Opinión | Hacia la noche vamos, por Rodolfo Izaguirre

Al lado de la puerta de mi cocina hay una jardinera en cuyo brocal acostumbro sentarme a tomar mi primera taza de café, contemplar extasiado parte del jardín, explorar la floresta de mi espíritu y trabajar mentalmente los textos que trato de escribir cada vez con mejor empeño.
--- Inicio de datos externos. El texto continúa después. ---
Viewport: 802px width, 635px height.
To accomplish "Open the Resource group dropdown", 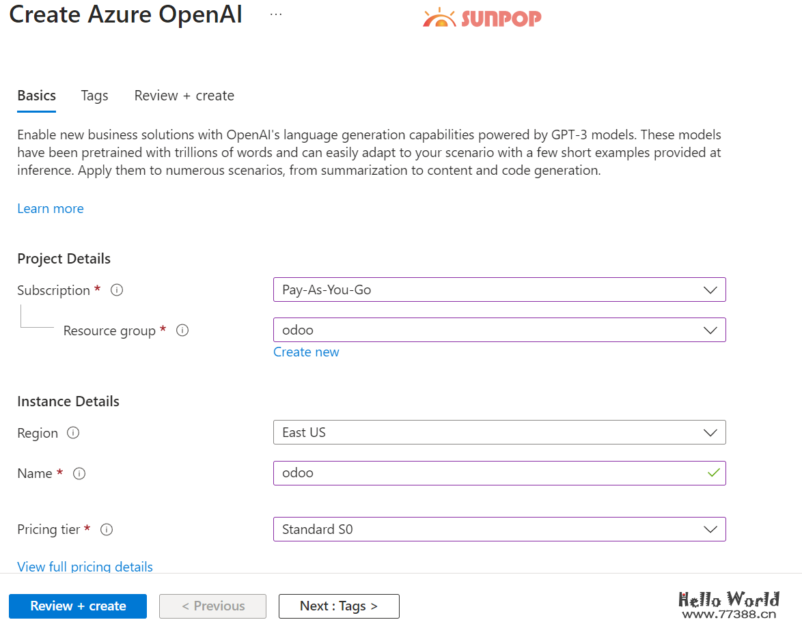I will click(499, 330).
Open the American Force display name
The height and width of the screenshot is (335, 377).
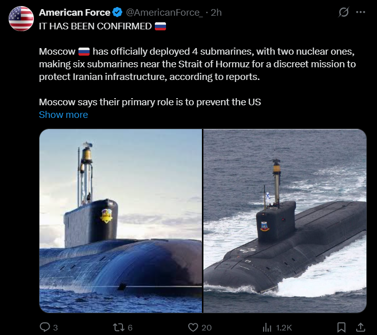coord(74,13)
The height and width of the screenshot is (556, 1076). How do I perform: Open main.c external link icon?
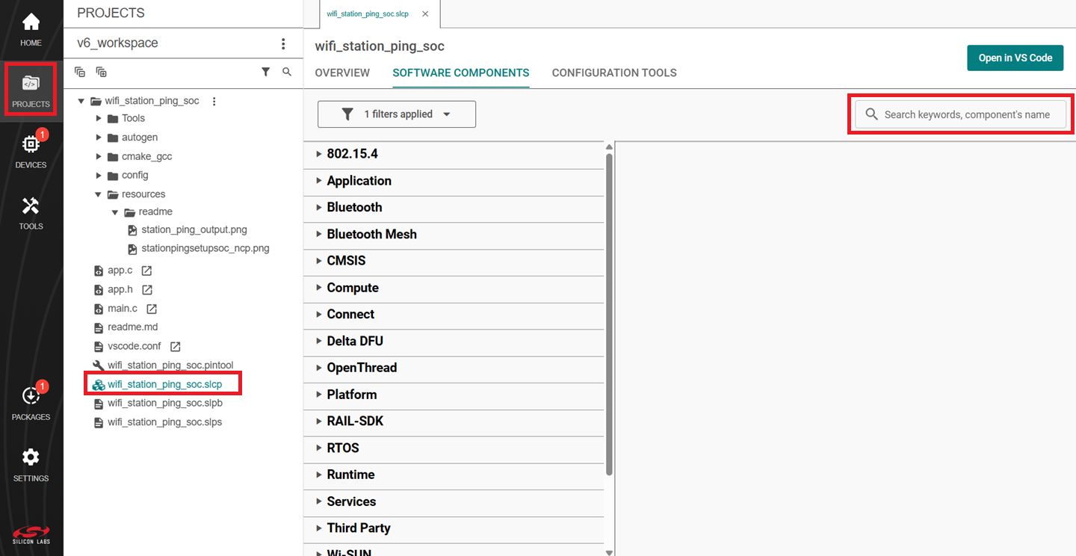152,309
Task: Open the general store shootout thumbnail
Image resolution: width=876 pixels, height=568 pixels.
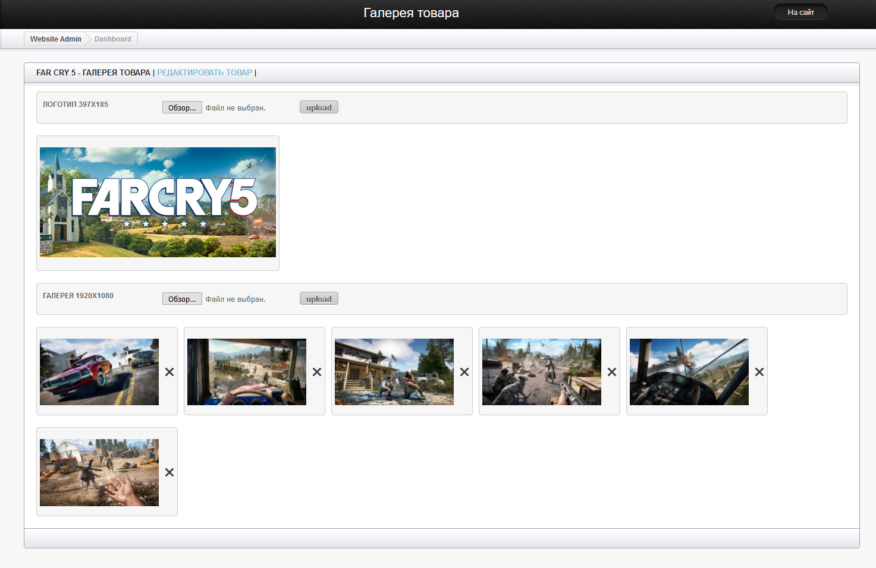Action: coord(394,372)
De pronto, algo se estremece en la fronda del árbol que ha crecido en el extremo del jardín cerca de la calle y se remueven sus ramas. Pienso, pero enseguida me percato de que no es el aire porque  podría ser un pájaro que allí busca guarecerse agitando y girando nerviosamente sobre sí mismo su cuerpo alado. Y lo que pudo ser un asunto trivial cesa porque no hay ningún pájaro, sólo pudo ser el ala del viento y al cesar ya nada se remueve en el árbol que sin embargo, permanece inmóvil del lado acá de la reja que protege la casa de las acechanzas de la calle, y del seto de jazmín que oculta la casa de las miradas de la calle y embriaga a todos cuando florece y esparce el dulce olor de su fragancia. (¡…avisad a los jazmines con su blancura pequeña!, recuerdo que pedía Federico García Lorca mientras veía fallecer a Ignacio Sánchez Mejías, el torero).

¿Qué es lo mas difícil?, se preguntaba Goethe. Y él mismo se respondía: «¡Aquello que parece ser lo mas fácil: ver con los ojos lo que ante los ojos se encuentra!».